• **WHAT IS EXPECTED**
Retype, exactly as written, every line from the one containing "Click the envelope email icon" through the last line of the records below, both included; skip the pictures.

--- SUPPLIED MATERIAL Enclosed Below ---

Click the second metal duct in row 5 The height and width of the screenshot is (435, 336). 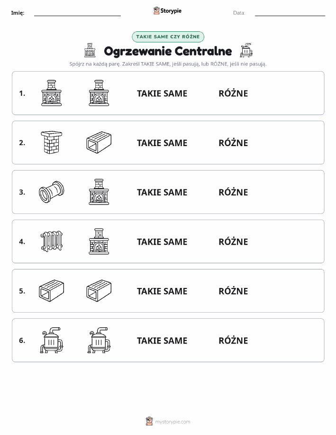click(99, 291)
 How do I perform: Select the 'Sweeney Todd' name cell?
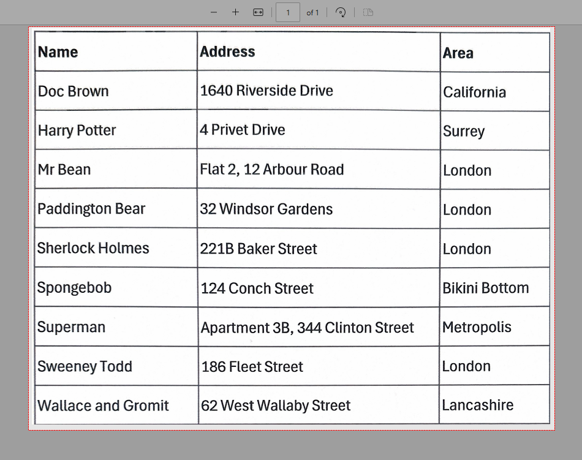85,366
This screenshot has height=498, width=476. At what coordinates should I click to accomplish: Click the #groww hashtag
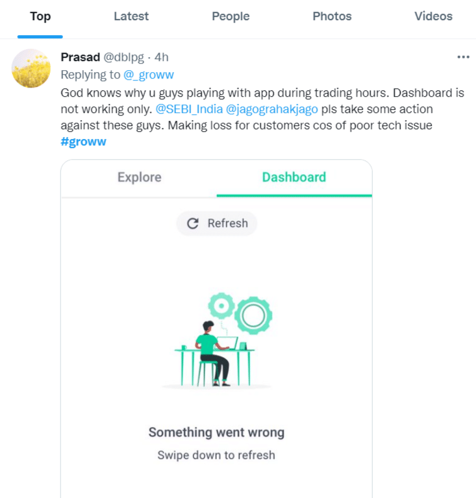click(x=83, y=142)
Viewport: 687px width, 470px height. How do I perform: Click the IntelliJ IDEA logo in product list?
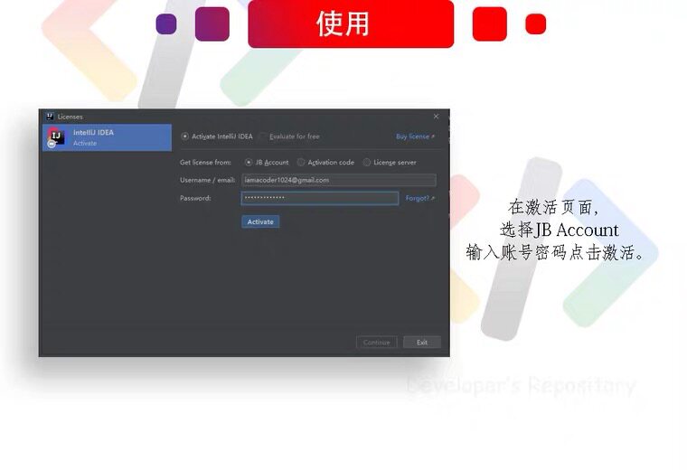coord(57,136)
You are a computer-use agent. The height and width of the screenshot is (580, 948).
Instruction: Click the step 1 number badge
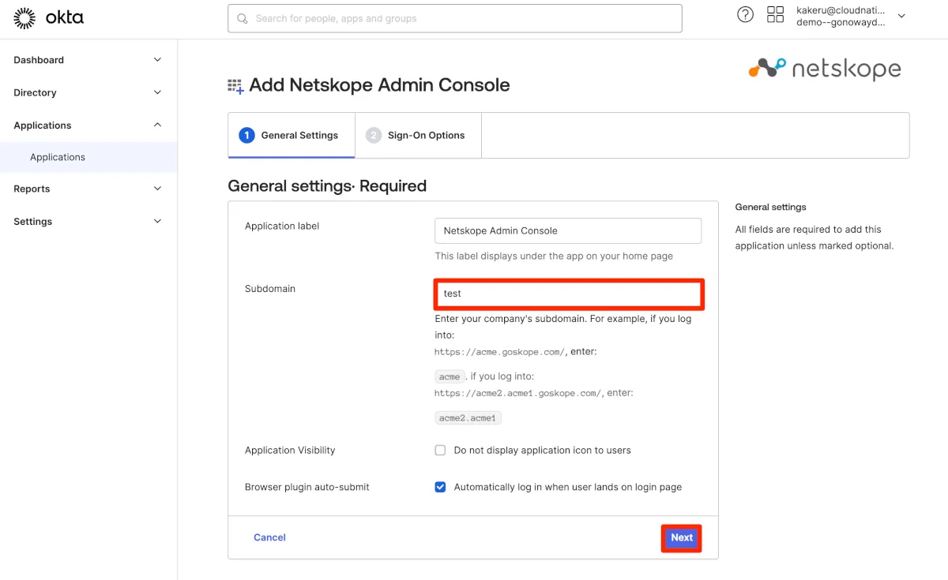(x=246, y=135)
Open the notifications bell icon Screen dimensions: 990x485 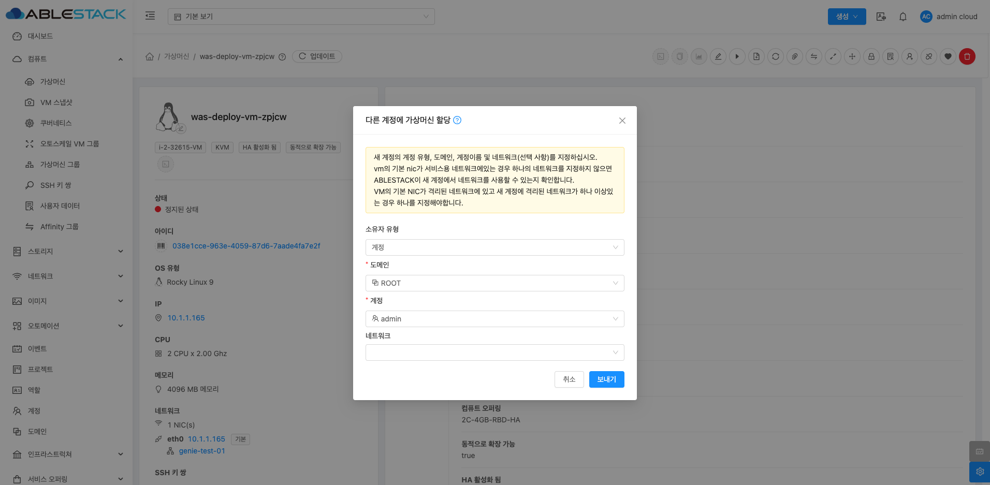click(902, 17)
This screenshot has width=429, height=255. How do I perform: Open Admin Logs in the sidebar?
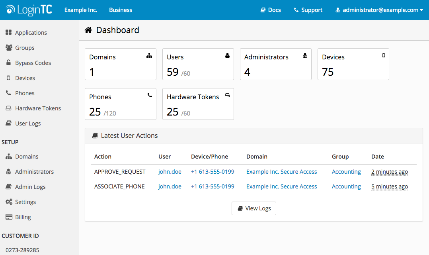(30, 187)
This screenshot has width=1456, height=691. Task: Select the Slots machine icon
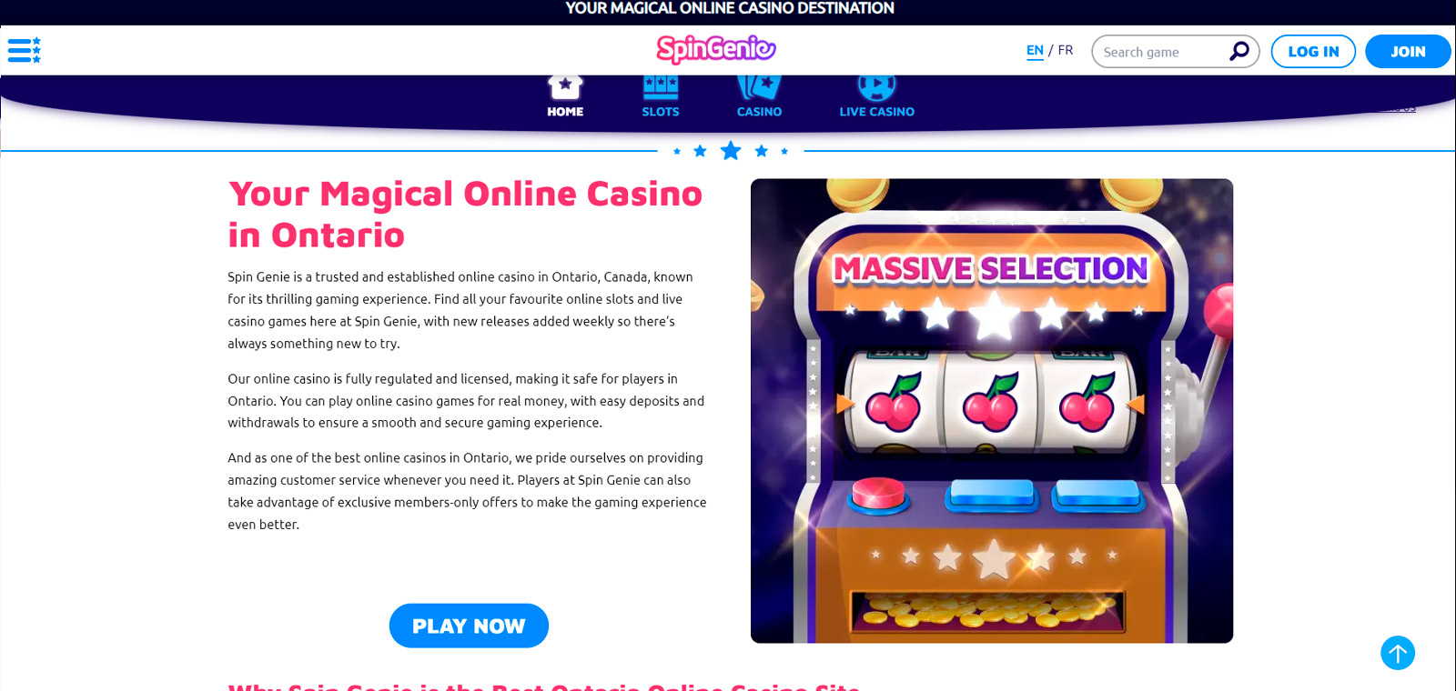pyautogui.click(x=661, y=86)
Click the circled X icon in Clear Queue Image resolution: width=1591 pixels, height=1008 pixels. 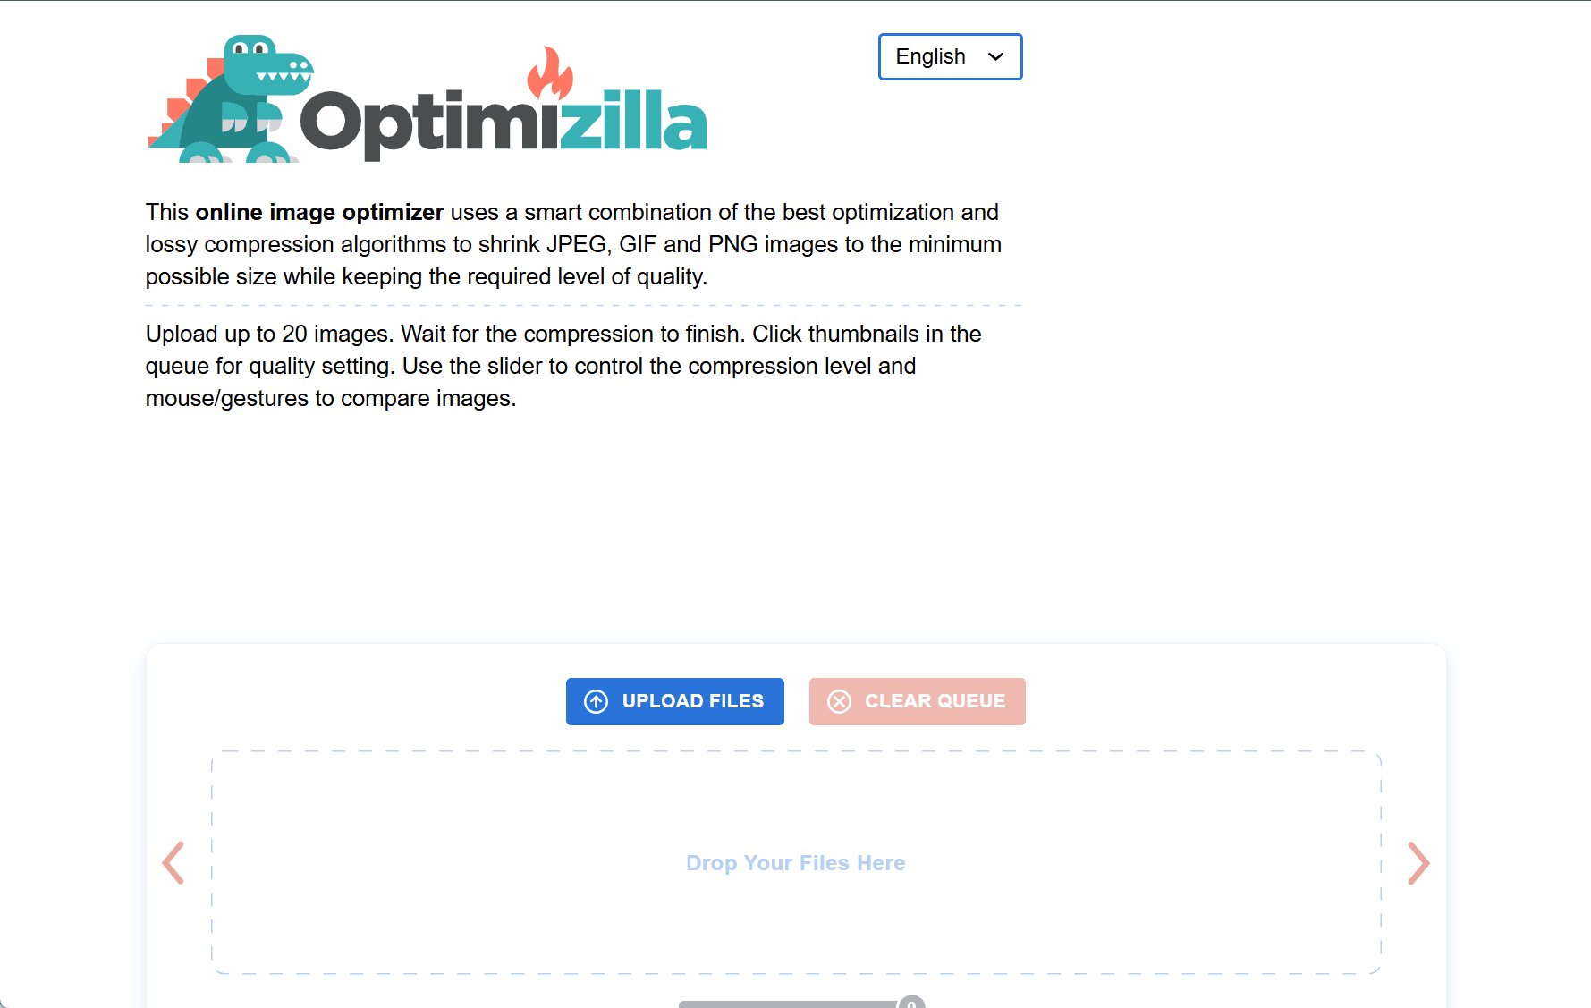(x=839, y=701)
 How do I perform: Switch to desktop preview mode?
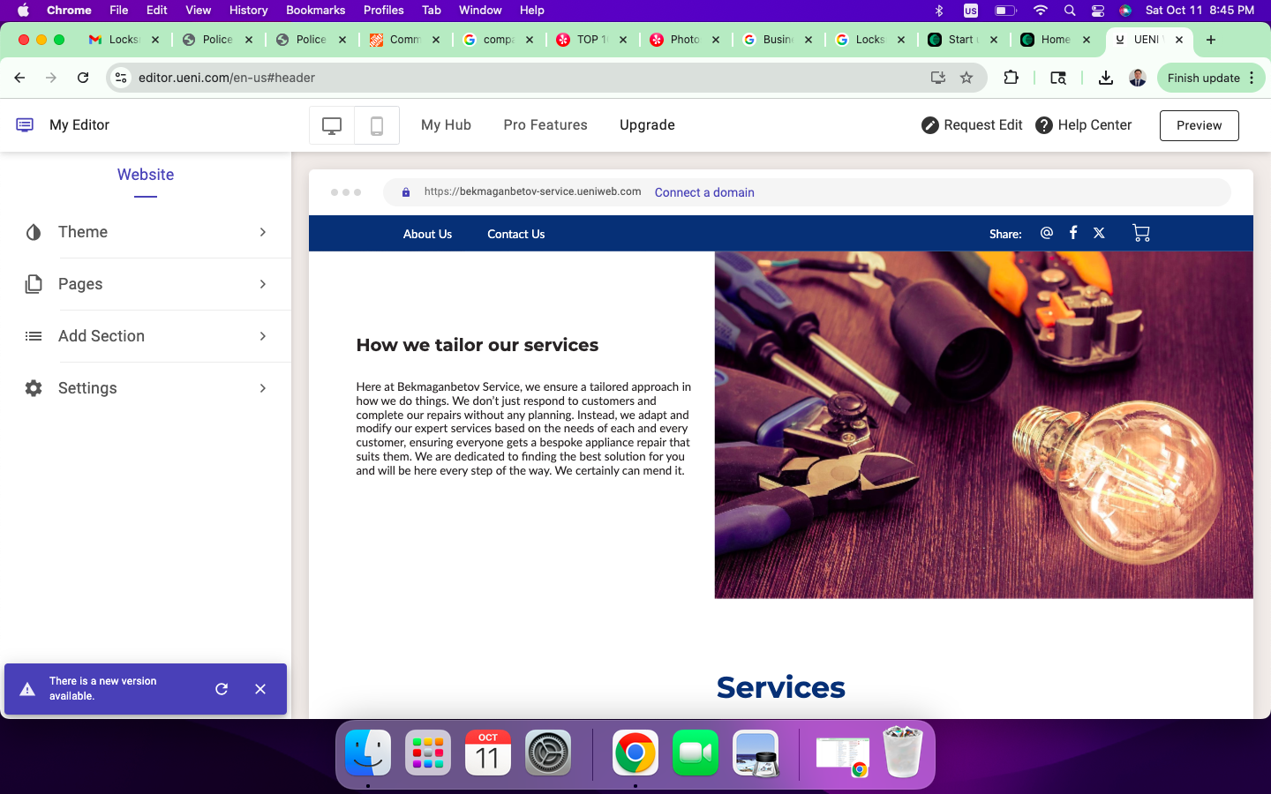tap(332, 125)
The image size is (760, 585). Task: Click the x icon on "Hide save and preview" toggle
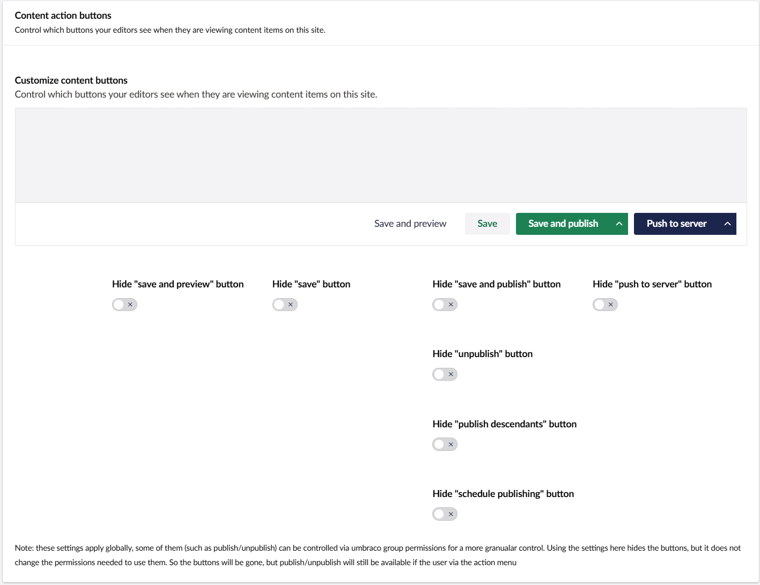[130, 304]
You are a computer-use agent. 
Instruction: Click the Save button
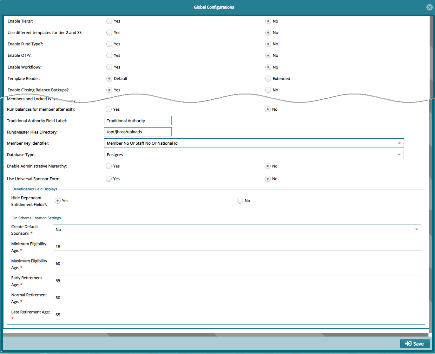(x=415, y=344)
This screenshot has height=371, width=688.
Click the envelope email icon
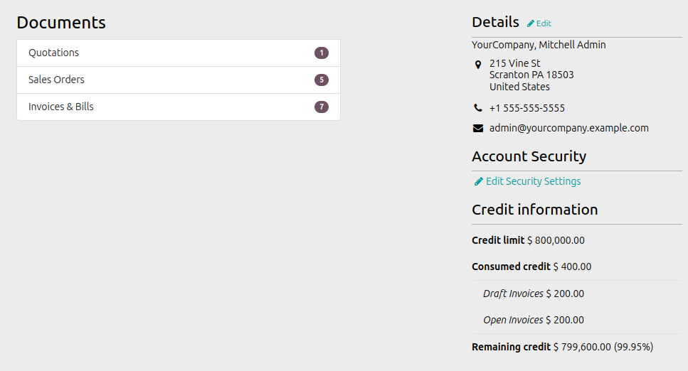pos(478,128)
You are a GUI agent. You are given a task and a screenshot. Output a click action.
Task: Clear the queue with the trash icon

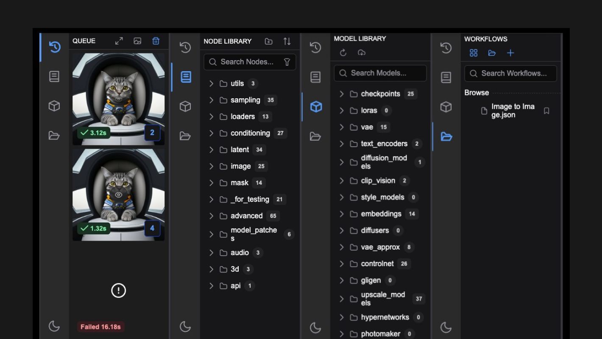156,41
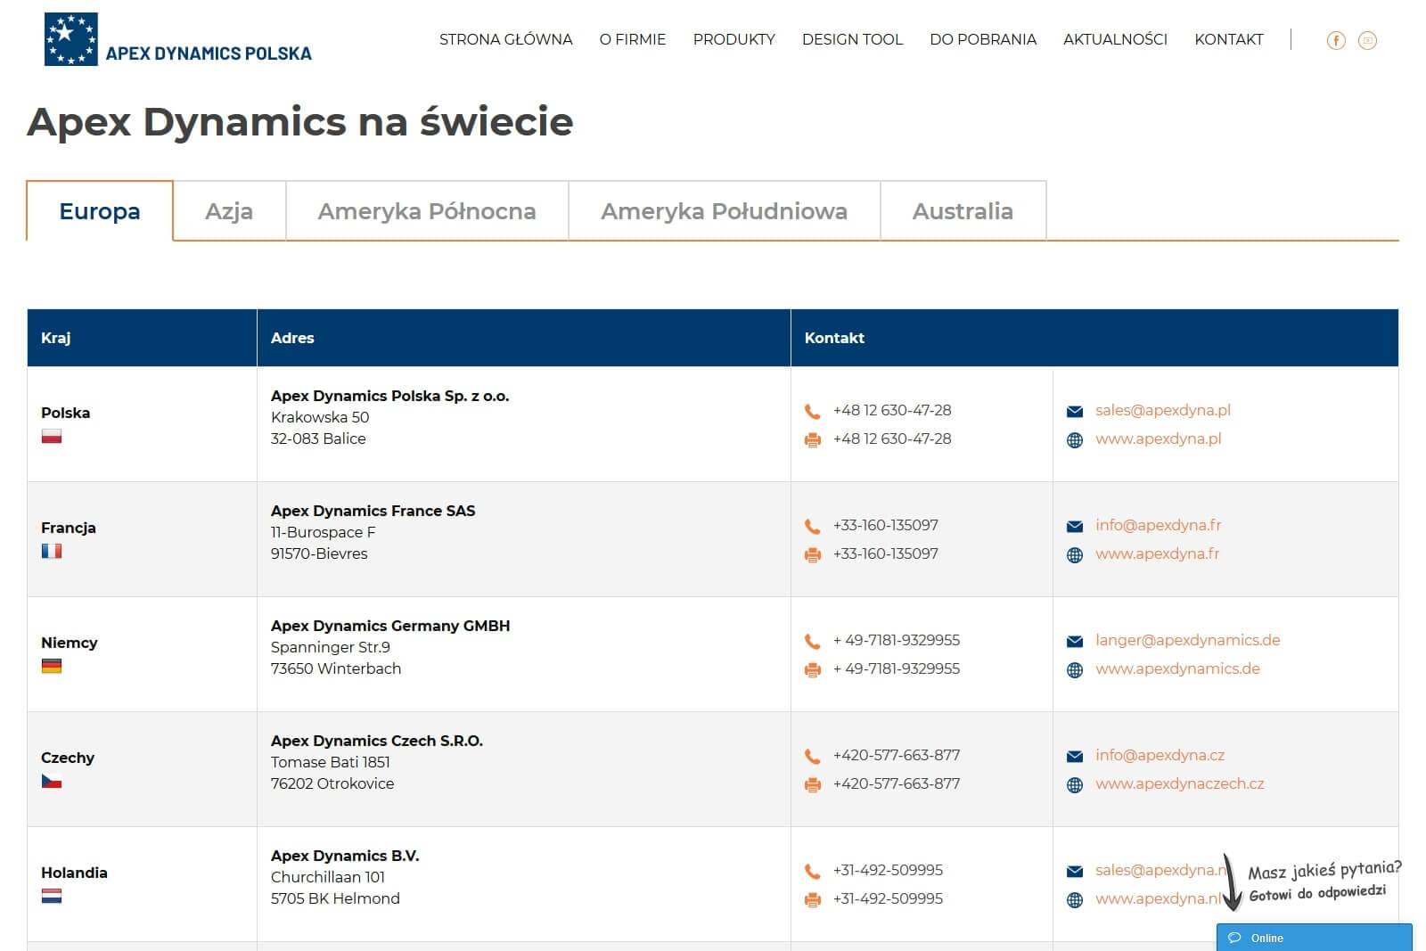Click the Polish flag icon

[x=52, y=437]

--- End of Enclosed SUPPLIED MATERIAL ---

• **RESULT BELOW**
Click the envelope email icon
pos(478,128)
You are a GUI agent. You are given a task and a screenshot. Output a click action.
Task: Clear the queue with the trash icon

156,41
Click the Polish flag icon

[x=52, y=437]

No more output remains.